→ **DATA FOR THE TASK**:
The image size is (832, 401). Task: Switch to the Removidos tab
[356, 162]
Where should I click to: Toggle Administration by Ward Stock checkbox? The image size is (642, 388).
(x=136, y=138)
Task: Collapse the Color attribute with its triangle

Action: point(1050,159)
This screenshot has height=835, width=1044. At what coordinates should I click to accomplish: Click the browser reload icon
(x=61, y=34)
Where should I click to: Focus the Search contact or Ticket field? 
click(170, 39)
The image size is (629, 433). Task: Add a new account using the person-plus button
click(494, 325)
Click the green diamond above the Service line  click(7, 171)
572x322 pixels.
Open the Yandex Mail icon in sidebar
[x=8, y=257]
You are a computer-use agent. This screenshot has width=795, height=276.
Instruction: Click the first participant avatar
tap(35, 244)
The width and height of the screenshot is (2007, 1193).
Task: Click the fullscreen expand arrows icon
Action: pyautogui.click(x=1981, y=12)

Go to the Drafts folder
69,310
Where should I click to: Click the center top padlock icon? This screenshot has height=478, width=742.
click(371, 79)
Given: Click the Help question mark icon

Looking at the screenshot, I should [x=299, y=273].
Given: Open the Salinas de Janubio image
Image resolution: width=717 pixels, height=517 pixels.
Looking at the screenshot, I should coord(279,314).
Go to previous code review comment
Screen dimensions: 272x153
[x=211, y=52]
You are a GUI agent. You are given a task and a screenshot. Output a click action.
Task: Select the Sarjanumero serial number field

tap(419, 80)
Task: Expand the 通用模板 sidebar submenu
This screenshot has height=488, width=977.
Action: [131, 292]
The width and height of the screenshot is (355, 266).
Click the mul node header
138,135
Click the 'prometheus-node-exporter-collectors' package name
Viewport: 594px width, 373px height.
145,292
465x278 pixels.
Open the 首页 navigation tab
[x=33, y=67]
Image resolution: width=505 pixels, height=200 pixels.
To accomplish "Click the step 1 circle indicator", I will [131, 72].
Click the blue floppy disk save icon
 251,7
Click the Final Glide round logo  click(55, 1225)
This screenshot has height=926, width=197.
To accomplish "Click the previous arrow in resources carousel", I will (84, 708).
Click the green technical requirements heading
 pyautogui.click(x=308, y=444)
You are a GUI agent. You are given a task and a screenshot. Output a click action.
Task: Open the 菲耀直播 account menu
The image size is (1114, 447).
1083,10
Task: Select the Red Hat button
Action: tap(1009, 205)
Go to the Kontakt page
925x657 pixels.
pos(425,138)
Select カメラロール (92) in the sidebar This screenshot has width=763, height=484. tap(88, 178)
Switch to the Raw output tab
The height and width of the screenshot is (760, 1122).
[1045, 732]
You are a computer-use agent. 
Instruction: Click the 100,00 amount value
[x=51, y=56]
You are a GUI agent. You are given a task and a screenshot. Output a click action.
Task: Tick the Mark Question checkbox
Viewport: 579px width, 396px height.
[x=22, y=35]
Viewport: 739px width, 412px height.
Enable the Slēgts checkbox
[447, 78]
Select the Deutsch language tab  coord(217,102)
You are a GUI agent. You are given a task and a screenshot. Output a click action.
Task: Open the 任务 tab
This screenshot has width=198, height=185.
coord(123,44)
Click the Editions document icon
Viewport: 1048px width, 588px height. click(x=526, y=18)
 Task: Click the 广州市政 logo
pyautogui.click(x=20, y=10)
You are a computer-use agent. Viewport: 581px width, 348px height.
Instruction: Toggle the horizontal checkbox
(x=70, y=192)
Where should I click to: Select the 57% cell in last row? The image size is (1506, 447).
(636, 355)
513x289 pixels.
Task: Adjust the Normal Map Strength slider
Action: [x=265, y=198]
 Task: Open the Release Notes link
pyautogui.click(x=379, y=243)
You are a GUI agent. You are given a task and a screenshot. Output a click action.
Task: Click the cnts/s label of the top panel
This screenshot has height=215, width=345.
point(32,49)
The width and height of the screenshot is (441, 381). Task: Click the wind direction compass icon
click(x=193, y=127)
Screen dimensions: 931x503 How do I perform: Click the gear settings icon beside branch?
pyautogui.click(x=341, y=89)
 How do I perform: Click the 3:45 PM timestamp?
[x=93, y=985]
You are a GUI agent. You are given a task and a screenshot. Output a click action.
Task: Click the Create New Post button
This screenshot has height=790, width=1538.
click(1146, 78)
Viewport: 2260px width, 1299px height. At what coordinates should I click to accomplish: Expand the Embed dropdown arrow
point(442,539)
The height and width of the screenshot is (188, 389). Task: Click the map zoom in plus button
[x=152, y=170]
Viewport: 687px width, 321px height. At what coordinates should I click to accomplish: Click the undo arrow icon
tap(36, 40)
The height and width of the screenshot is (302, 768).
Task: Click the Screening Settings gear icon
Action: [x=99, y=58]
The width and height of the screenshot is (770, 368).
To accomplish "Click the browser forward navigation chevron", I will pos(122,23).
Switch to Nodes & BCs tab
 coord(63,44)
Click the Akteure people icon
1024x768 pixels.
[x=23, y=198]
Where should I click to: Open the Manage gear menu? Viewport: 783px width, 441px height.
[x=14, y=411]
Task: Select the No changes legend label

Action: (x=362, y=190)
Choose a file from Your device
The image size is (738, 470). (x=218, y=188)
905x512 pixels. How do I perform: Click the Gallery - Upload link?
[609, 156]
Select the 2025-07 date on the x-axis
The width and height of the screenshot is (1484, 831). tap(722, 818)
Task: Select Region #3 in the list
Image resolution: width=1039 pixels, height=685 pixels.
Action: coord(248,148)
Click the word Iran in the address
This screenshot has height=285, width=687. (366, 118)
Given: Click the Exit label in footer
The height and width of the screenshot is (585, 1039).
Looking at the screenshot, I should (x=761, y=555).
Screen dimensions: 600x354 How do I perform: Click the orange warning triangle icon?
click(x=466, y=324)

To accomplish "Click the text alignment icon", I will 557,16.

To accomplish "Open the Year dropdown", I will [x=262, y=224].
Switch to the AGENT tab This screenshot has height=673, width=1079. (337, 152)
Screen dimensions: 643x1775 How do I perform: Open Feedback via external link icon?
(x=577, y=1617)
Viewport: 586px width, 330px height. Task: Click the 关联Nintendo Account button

→ **PROBLEM TO SOLVE**: Rewrite the listing above with every "Image resolution:" changed to "Screenshot resolution:" and nothing else altered.

→ **COMPLETE RESPONSE**:
The image size is (832, 401). Task: Switch to the Removidos tab
[356, 162]
Where should I click to: Toggle Administration by Ward Stock checkbox? The image size is (642, 388).
(x=136, y=138)
Task: Collapse the Color attribute with its triangle

Action: point(1050,159)
This screenshot has height=835, width=1044. At what coordinates should I click to accomplish: Click the browser reload icon
(x=61, y=34)
Where should I click to: Focus the Search contact or Ticket field? 
click(170, 39)
The image size is (629, 433). Task: Add a new account using the person-plus button
click(494, 325)
Click the green diamond above the Service line  click(7, 171)
572x322 pixels.
Open the Yandex Mail icon in sidebar
[x=8, y=257]
You are a computer-use agent. This screenshot has width=795, height=276.
Instruction: Click the first participant avatar
tap(35, 244)
The width and height of the screenshot is (2007, 1193).
Task: Click the fullscreen expand arrows icon
Action: pyautogui.click(x=1981, y=12)

Go to the Drafts folder
69,310
Where should I click to: Click the center top padlock icon? This screenshot has height=478, width=742.
click(371, 79)
Given: Click the Help question mark icon

Looking at the screenshot, I should [x=299, y=273].
Given: Open the Salinas de Janubio image
Screenshot resolution: width=717 pixels, height=517 pixels.
Looking at the screenshot, I should coord(279,314).
Go to previous code review comment
Screen dimensions: 272x153
[x=211, y=52]
You are a GUI agent. You are given a task and a screenshot. Output a click action.
Task: Select the Sarjanumero serial number field

tap(419, 80)
Task: Expand the 通用模板 sidebar submenu
This screenshot has height=488, width=977.
Action: [131, 292]
The width and height of the screenshot is (355, 266).
Click the mul node header
138,135
Click the 'prometheus-node-exporter-collectors' package name
Viewport: 594px width, 373px height.
145,292
465x278 pixels.
Open the 首页 navigation tab
[x=33, y=67]
Screenshot resolution: width=505 pixels, height=200 pixels.
To accomplish "Click the step 1 circle indicator", I will [131, 72].
Click the blue floppy disk save icon
 251,7
Click the Final Glide round logo  click(55, 1225)
This screenshot has height=926, width=197.
To accomplish "Click the previous arrow in resources carousel", I will (84, 708).
Click the green technical requirements heading
 pyautogui.click(x=308, y=444)
You are a GUI agent. You are given a task and a screenshot. Output a click action.
Task: Open the 菲耀直播 account menu
The image size is (1114, 447).
1083,10
Task: Select the Red Hat button
Action: tap(1009, 205)
Go to the Kontakt page
925x657 pixels.
pos(425,138)
Select カメラロール (92) in the sidebar This screenshot has width=763, height=484. tap(88, 178)
Switch to the Raw output tab
The height and width of the screenshot is (760, 1122).
[1045, 732]
You are a computer-use agent. 
Instruction: Click the 100,00 amount value
[x=51, y=56]
You are a GUI agent. You are given a task and a screenshot. Output a click action.
Task: Tick the Mark Question checkbox
Viewport: 579px width, 396px height.
[x=22, y=35]
Viewport: 739px width, 412px height.
Enable the Slēgts checkbox
[447, 78]
Select the Deutsch language tab  coord(217,102)
You are a GUI agent. You are given a task and a screenshot. Output a click action.
Task: Open the 任务 tab
This screenshot has width=198, height=185.
coord(123,44)
Click the Editions document icon
Viewport: 1048px width, 588px height. click(x=526, y=18)
 Task: Click the 广州市政 logo
pyautogui.click(x=20, y=10)
You are a computer-use agent. Viewport: 581px width, 348px height.
Instruction: Toggle the horizontal checkbox
(x=70, y=192)
Where should I click to: Select the 57% cell in last row? The image size is (1506, 447).
(636, 355)
513x289 pixels.
Task: Adjust the Normal Map Strength slider
Action: [x=265, y=198]
 Task: Open the Release Notes link
pyautogui.click(x=379, y=243)
You are a GUI agent. You are given a task and a screenshot. Output a click action.
Task: Click the cnts/s label of the top panel
This screenshot has height=215, width=345.
point(32,49)
The width and height of the screenshot is (441, 381). Task: Click the wind direction compass icon
click(x=193, y=127)
Screen dimensions: 931x503 How do I perform: Click the gear settings icon beside branch?
pyautogui.click(x=341, y=89)
 How do I perform: Click the 3:45 PM timestamp?
[x=93, y=985]
You are a GUI agent. You are given a task and a screenshot. Output a click action.
Task: Click the Create New Post button
This screenshot has height=790, width=1538.
click(1146, 78)
Viewport: 2260px width, 1299px height. At what coordinates should I click to accomplish: Expand the Embed dropdown arrow
point(442,539)
The height and width of the screenshot is (188, 389). Task: Click the map zoom in plus button
[x=152, y=170]
Viewport: 687px width, 321px height. At what coordinates should I click to accomplish: Click the undo arrow icon
tap(36, 40)
The height and width of the screenshot is (302, 768).
Task: Click the Screening Settings gear icon
Action: [x=99, y=58]
The width and height of the screenshot is (770, 368).
To accomplish "Click the browser forward navigation chevron", I will pos(122,23).
Switch to Nodes & BCs tab
 coord(63,44)
Click the Akteure people icon
1024x768 pixels.
[x=23, y=198]
Where should I click to: Open the Manage gear menu? Viewport: 783px width, 441px height.
[x=14, y=411]
Task: Select the No changes legend label

Action: (x=362, y=190)
Choose a file from Your device
The image size is (738, 470). (x=218, y=188)
905x512 pixels. How do I perform: Click the Gallery - Upload link?
[609, 156]
Select the 2025-07 date on the x-axis
The width and height of the screenshot is (1484, 831). tap(722, 818)
Task: Select Region #3 in the list
Screenshot resolution: width=1039 pixels, height=685 pixels.
Action: coord(248,148)
Click the word Iran in the address
This screenshot has height=285, width=687. (366, 118)
Given: Click the Exit label in footer
The height and width of the screenshot is (585, 1039).
Looking at the screenshot, I should (x=761, y=555).
Screen dimensions: 600x354 How do I perform: Click the orange warning triangle icon?
click(x=466, y=324)

To accomplish "Click the text alignment icon", I will 557,16.

To accomplish "Open the Year dropdown", I will [x=262, y=224].
Switch to the AGENT tab This screenshot has height=673, width=1079. (337, 152)
Screen dimensions: 643x1775 How do I perform: Open Feedback via external link icon?
(x=577, y=1617)
Viewport: 586px width, 330px height. Task: Click the 关联Nintendo Account button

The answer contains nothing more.